For the 6 months ended June 30, 2018, net income was $19.5 million or $1.03 per diluted common share compared with $13 million or $0.71 per diluted common share for the same period a year earlier.

We have excluded nonrecurring items, including gains or losses on sale of investment securities; costs related to the acquisition of Utah branches of Banner Bank and the merger of Town & Country Bank incurred in both 2017 and 2018; and higher income tax expense related to the onetime write-down of our deferred income tax assets recorded in 2017 to derive non-GAAP financial information related to our core operations.

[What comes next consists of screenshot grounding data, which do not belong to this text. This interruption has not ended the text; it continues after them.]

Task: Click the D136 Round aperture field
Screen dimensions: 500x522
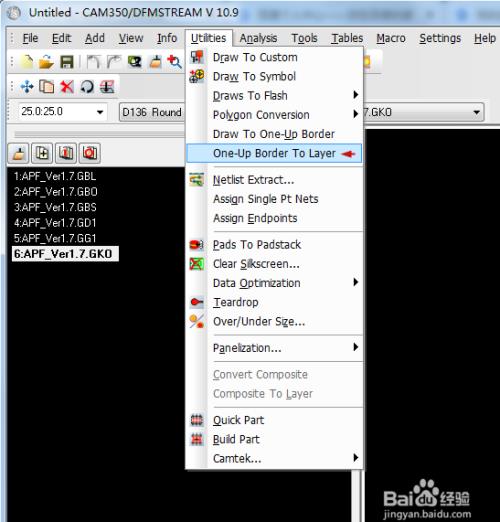Action: [152, 112]
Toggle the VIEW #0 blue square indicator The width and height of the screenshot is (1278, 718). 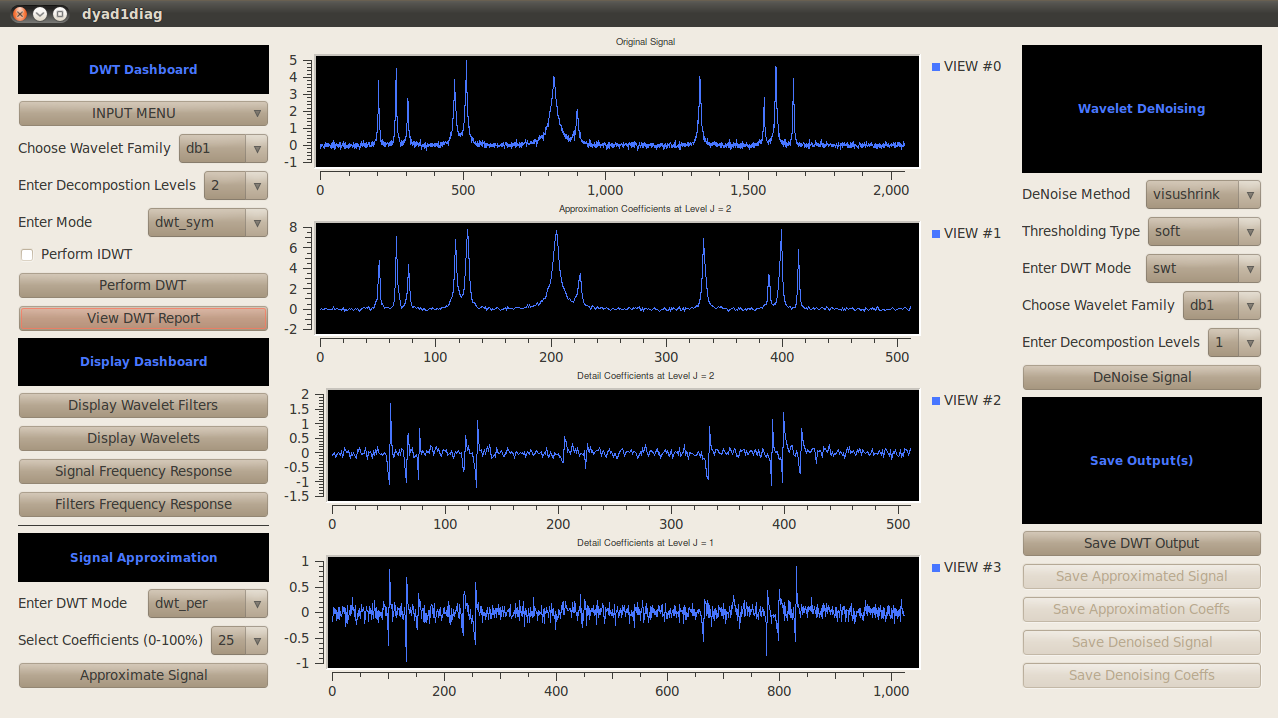(936, 67)
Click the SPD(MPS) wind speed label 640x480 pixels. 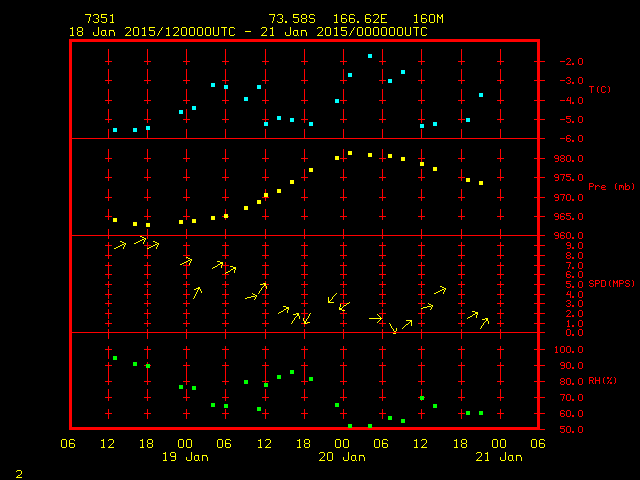pyautogui.click(x=611, y=284)
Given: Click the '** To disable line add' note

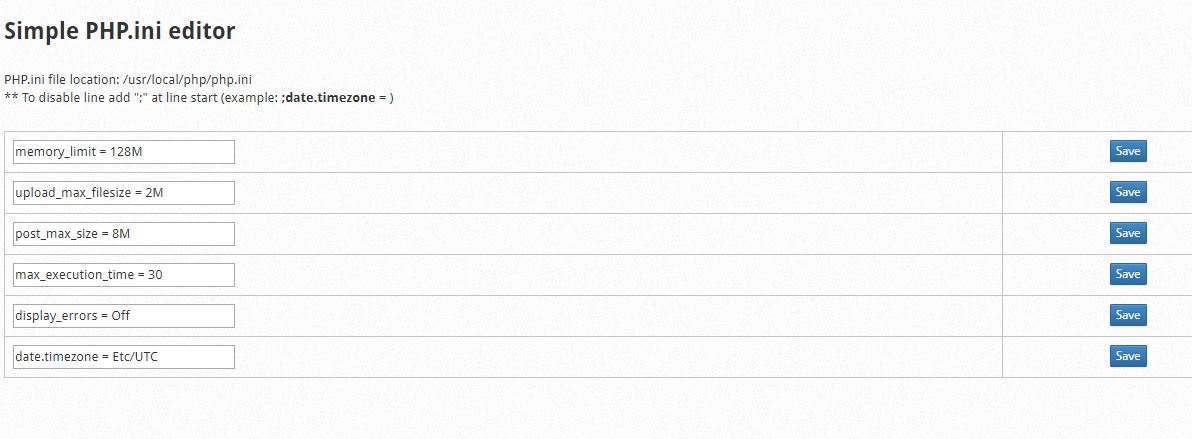Looking at the screenshot, I should (x=70, y=98).
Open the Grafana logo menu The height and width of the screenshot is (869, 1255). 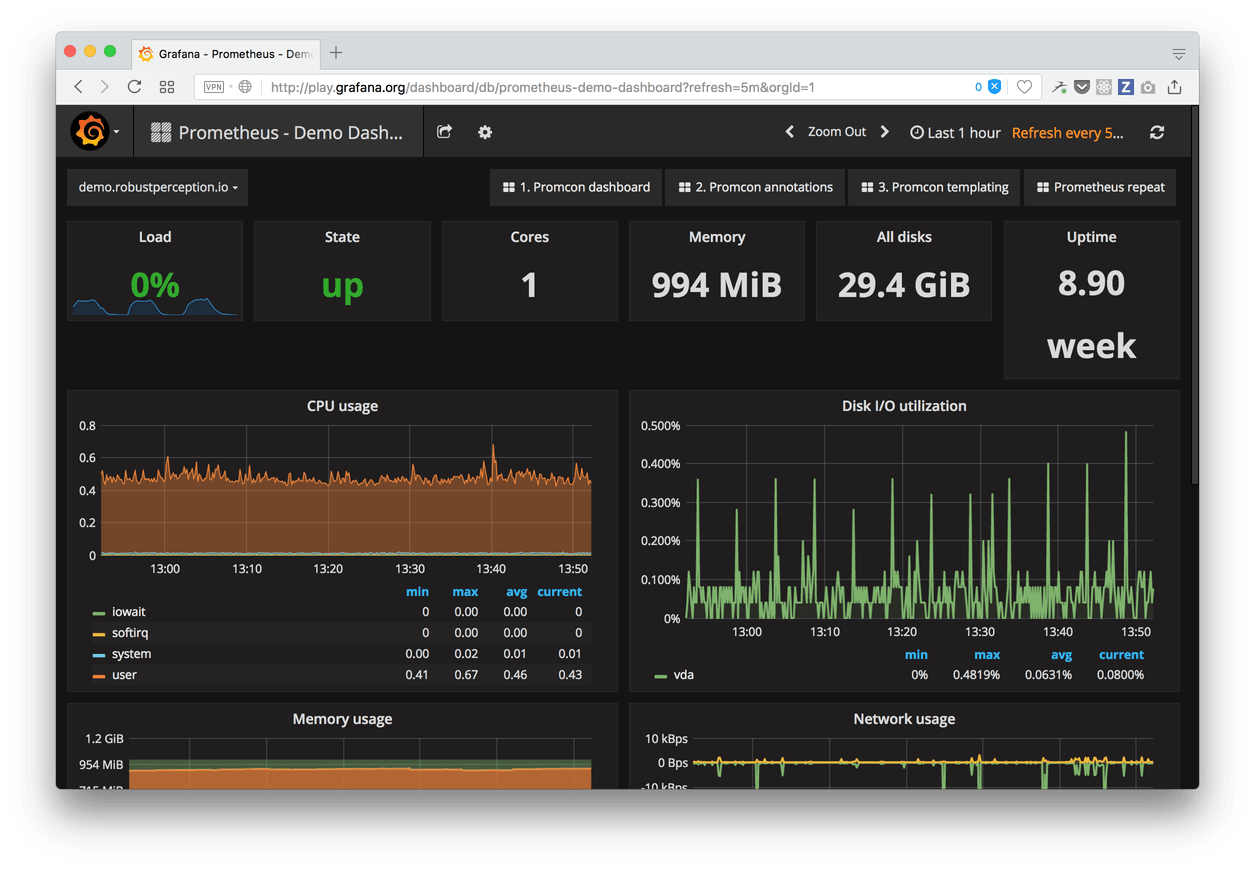click(89, 131)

We believe this non-GAAP financial information is useful in understanding our core financial performance.

Net income from core operations was $10.2 million or $0.54 per diluted common share for the second quarter 2018 compared with $9.3 million or $0.49 per diluted common share for the first quarter 2018 and $6.6 million or $0.36 per diluted common share for the second quarter 2017.

For the 6 months ended June 30, 2018, net income from core operations was $19.5 million or $1.03 per diluted common share compared with $13.1 million or $0.72 per diluted common share for the same period a year earlier. As a result of strong financial performance and lower income taxes, our return on average assets for the second quarter of 2018 improved to 1.93% compared with 1.7% for the first quarter of 2018 and 1.53% for the second quarter of 2017. Return on average assets from core operations for the second quarter of 2018 was 1.88% compared with 1.75% for the first quarter of 2018 and 1.56% for the second quarter a year earlier.

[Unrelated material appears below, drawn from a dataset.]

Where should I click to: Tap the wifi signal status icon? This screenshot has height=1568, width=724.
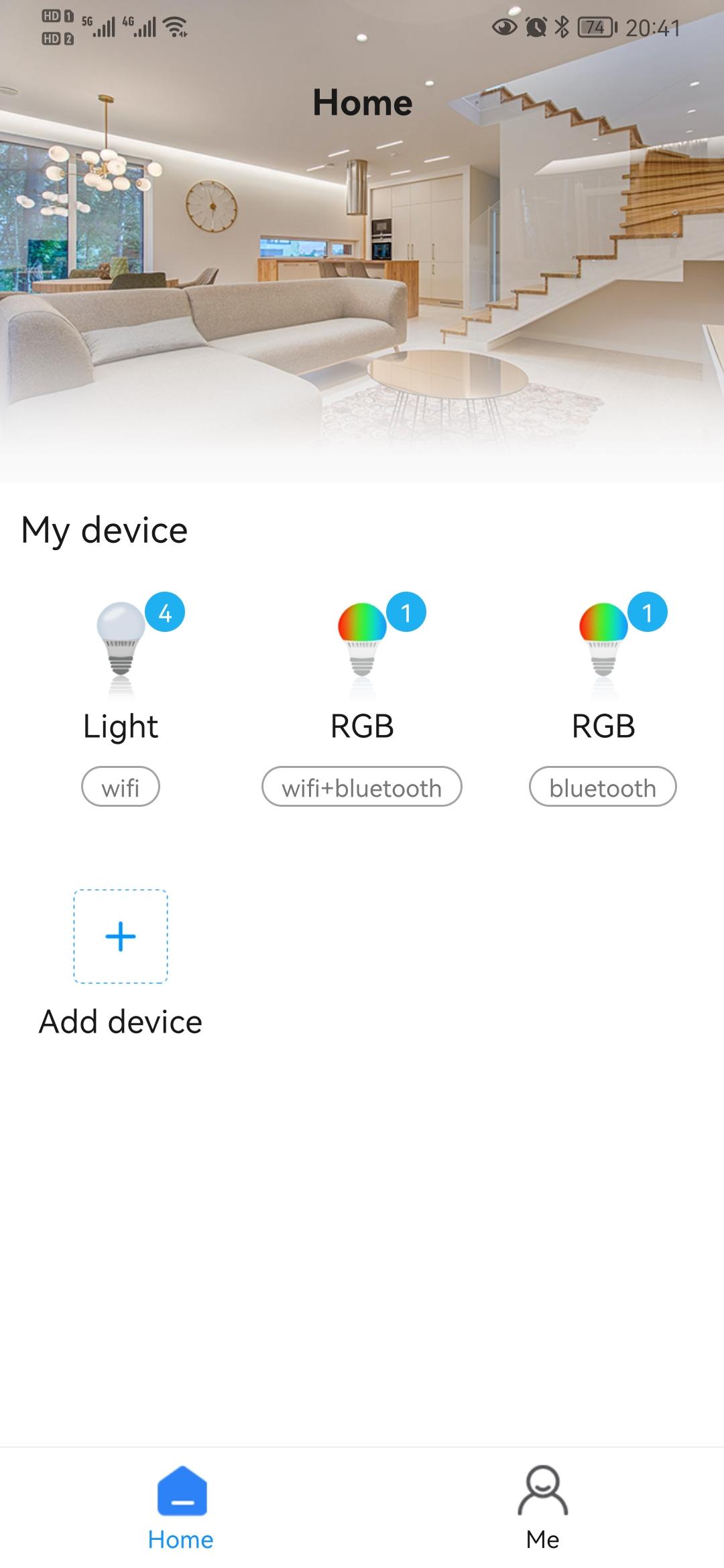[x=176, y=26]
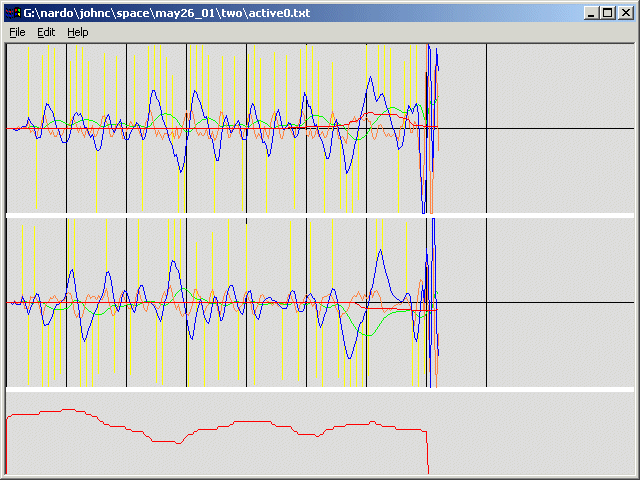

Return on average equity for the second quarter 2018 was 15.6% compared with 13.96% for the first quarter of 2018 and 10.91% for the second quarter of 2017.

Return on average equity from core operations was -- for the second quarter was 15.2% compared with 14.38% for the first quarter 2018 and 11.1% for the second quarter a year ago. I will now discuss the financial results in detail. Net interest income for the second quarter of 2018 increased $8 million or 42% to $27 million compared with $19 million for the same period a year earlier. The increase is primarily the result of average interest-earning assets growing 27% or $443 million and yields on interest-earning assets increasing 70 basis points for the same comparable periods to 5.6% for the second quarter 2018.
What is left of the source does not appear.